I am up to Odyssey 19.322. I have stopped making cards for all the words because there would be too much to carry around but I just make cards for words that look useful. Today we went to the museum and they have a picture of the Odyssey, it is supposed to show the Cyclops but you can’t actually see him. It is called Ulysses Deriding Polyphemus. Ulysses is the Latin name for Odysseus. There was a card on the wall saying you can see Polyphemus on the mountain but you can’t. I told the guard they should change it and he said it was not up to him. I asked who it was up to and he said maybe the head of the gallery. I tried to get Sibylla to take me to see the head but she said he was too busy and it would be more polite to write him a letter, she said I could write him a letter and practise my handwriting. I said why don’t you write a letter. She said he had probably never had a letter from a five-year-old before, if I wrote a letter and signed it Ludo Aged Five he would pay attention to it. I think this is stupid because anybody could sign a letter Aged Five. Sibylla said true, one look at your handwriting and he won’t believe you’re a day over two. She seemed to think this was hysterically funny.

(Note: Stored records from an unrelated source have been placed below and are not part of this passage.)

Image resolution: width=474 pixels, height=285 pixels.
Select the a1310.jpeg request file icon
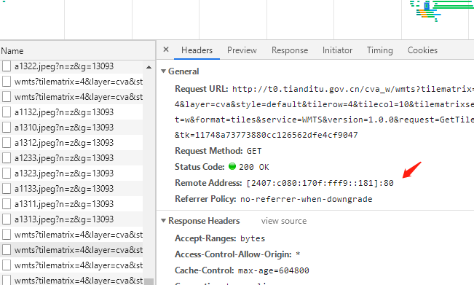click(7, 128)
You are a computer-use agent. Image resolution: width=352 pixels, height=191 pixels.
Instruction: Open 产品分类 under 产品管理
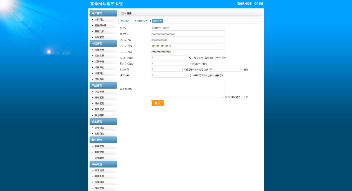point(99,92)
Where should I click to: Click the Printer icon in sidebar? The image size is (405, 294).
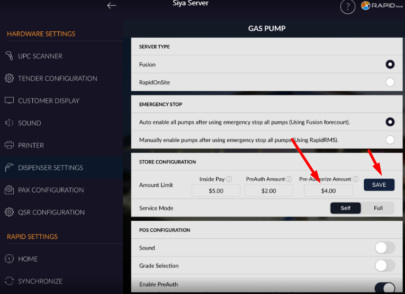(9, 145)
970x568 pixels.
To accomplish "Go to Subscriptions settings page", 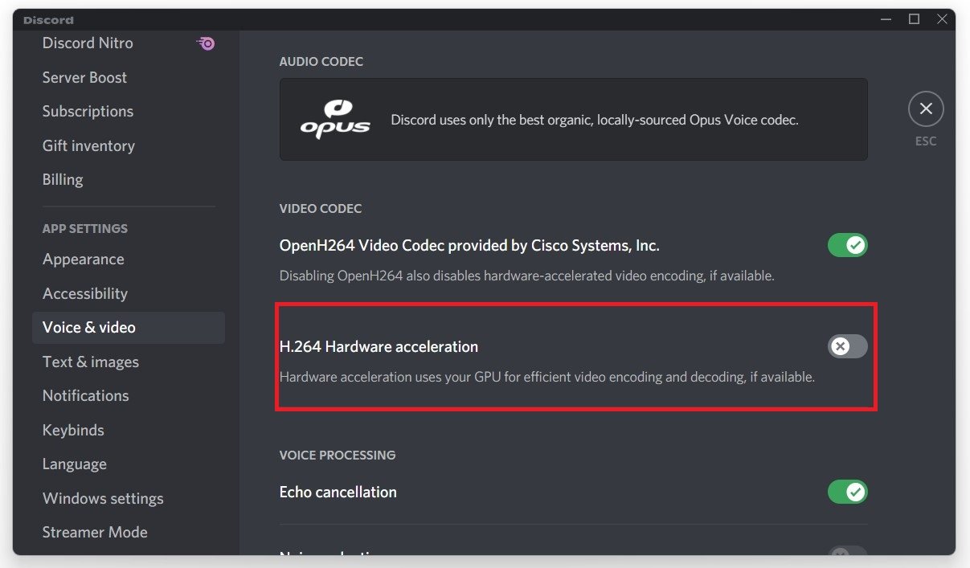I will (88, 112).
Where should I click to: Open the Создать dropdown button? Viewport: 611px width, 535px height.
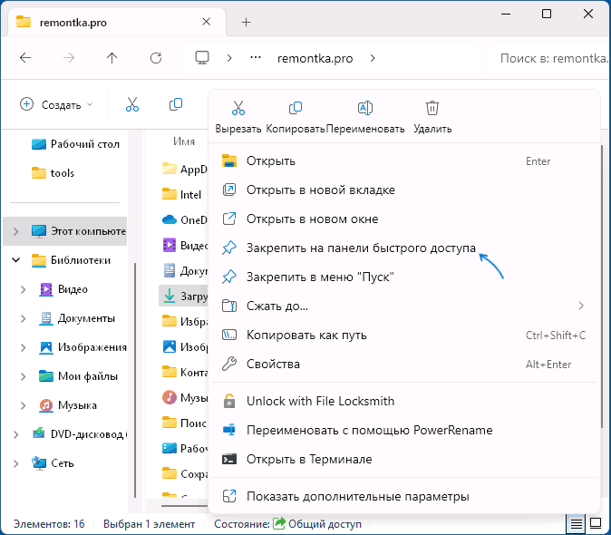56,105
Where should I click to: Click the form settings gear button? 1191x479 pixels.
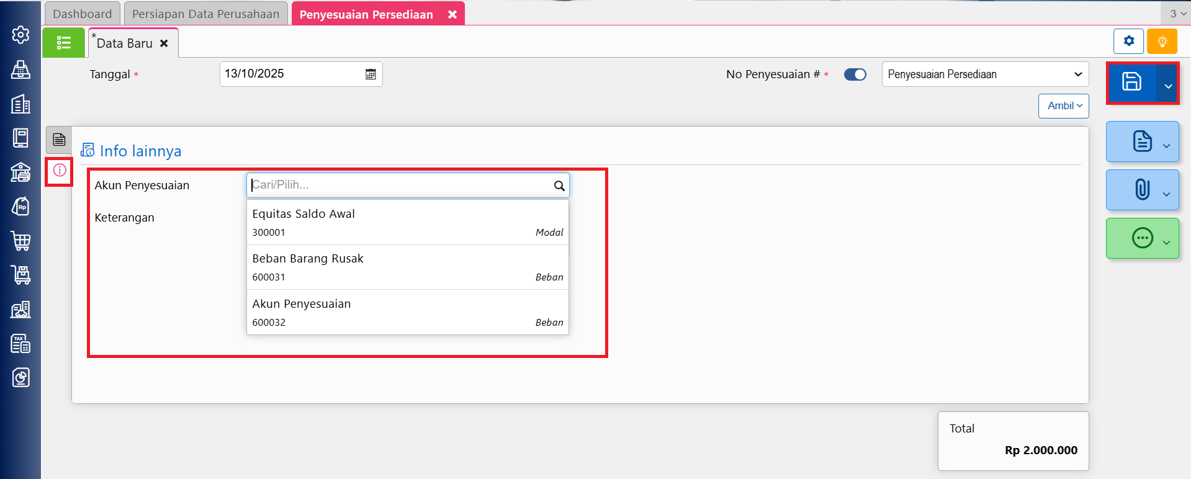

17 days to my birthday. We rode the Circle Line today because we couldn’t go back to any museums. It was tedious in the extreme. One funny thing that happened is that a lady got into an argument with Sibylla about two men who were about to be flayed alive. Sibylla explained that one of the men dies of heart failure at time t and the other at time t + n after having someone peel off his skin with a knife for n seconds and the lady said pas dev and Sibylla said I should warn you that he speaks French. Then the lady said non um non avanty il ragatso and Sibylla said not forward the boy. Not forward the boy. Not. Forward. The boy. Hmmm. I’m afraid I don’t quite understand, you clearly have a command of Italian idiom which I cannot match and the lady said she thought it was not a suitable subject for discussion in the presence of a small child and Sibylla said oh I see, and that’s how you say it in Italian. Non avanty il ragatso. I must remember that. The lady said what kind of example do you think you are setting and Sibylla said would you mind if we continued this discussion in Italian, I feel that it is not a suitable subject for discussion in the presence of a small child or as they say in Italian non avanty il ragatso. After she got off the train Sibylla said she should not really have been so rude because we should be polite to people however provoking and I should not follow her example but learn to keep my inevitable reflections to myself. She said it was only because she was a bit tired because she had not been getting much sleep and otherwise she would never have been so rude. I am not so sure but I kept my inevitable reflections to myself.